Screenshot grounding data
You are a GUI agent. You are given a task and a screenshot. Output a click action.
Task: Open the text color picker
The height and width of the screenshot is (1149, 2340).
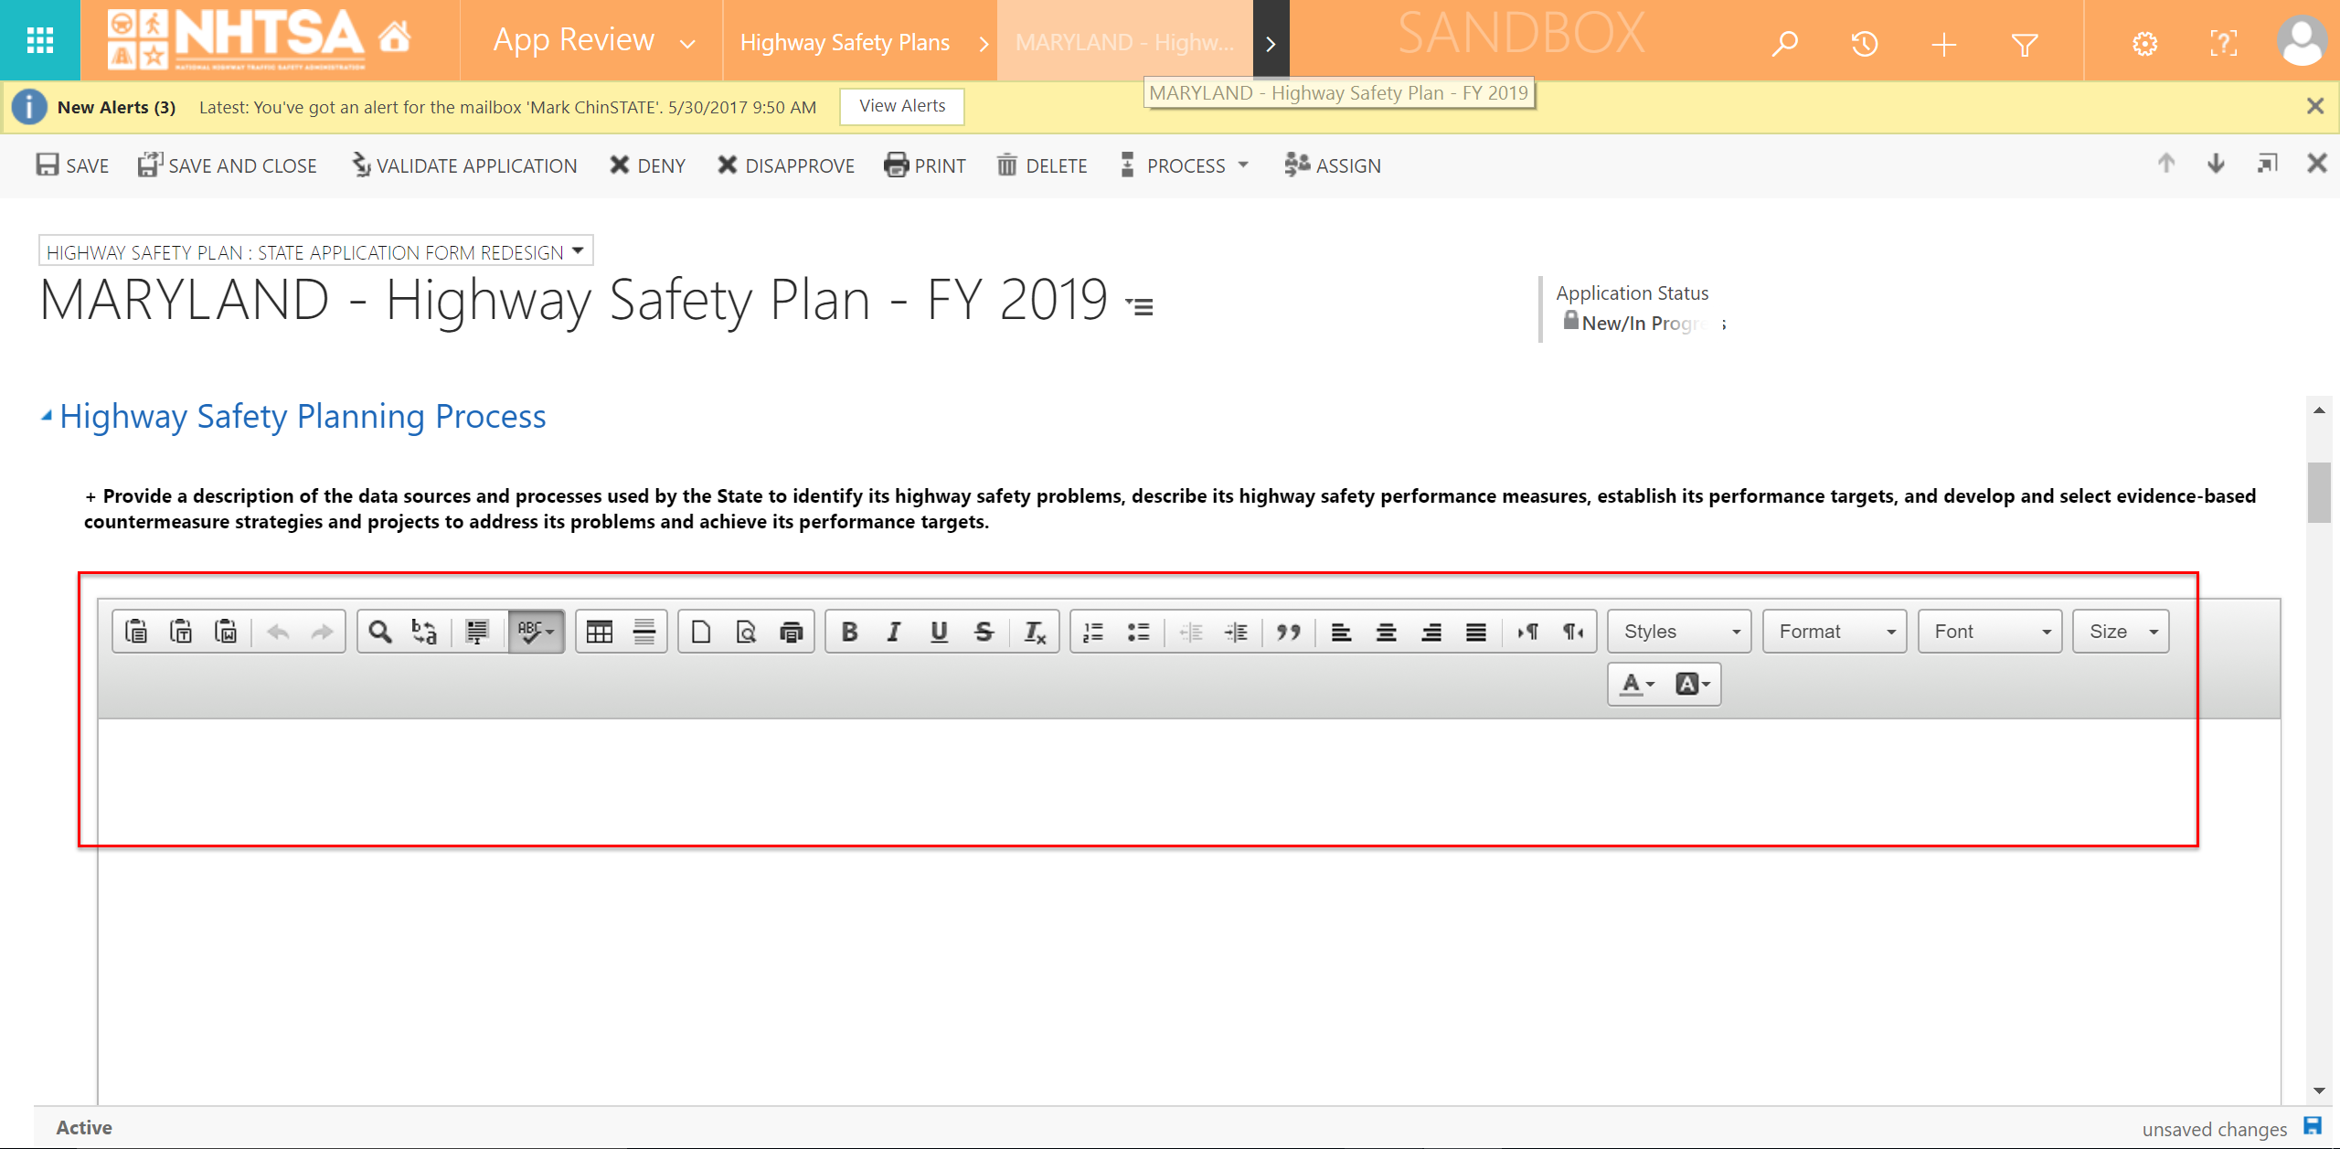[x=1637, y=684]
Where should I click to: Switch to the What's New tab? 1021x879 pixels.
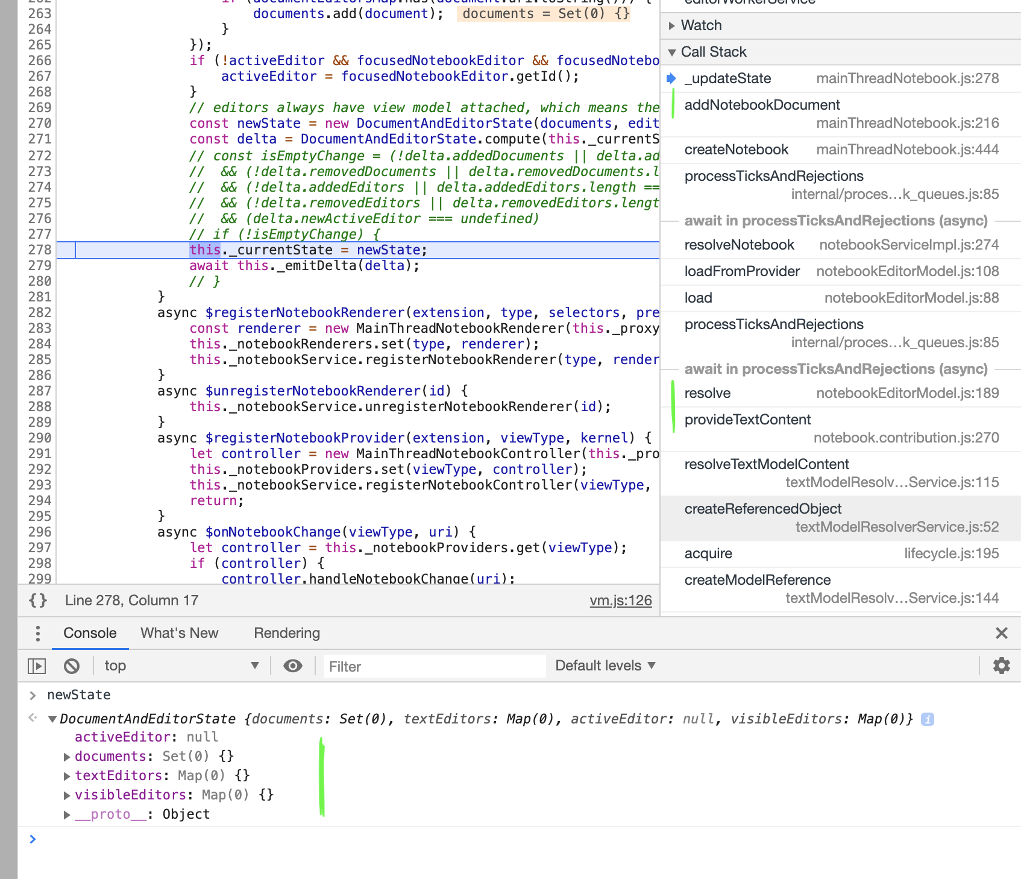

YOUR GOAL - Go through the records above, find every line with the word "click", and list those lines.

EXERCISE RESPONSE -
You are a GUI agent. You are given a task and a screenshot. Output a click action.
Where should I click to: Switch to the What's New tab? 1021x879 pixels.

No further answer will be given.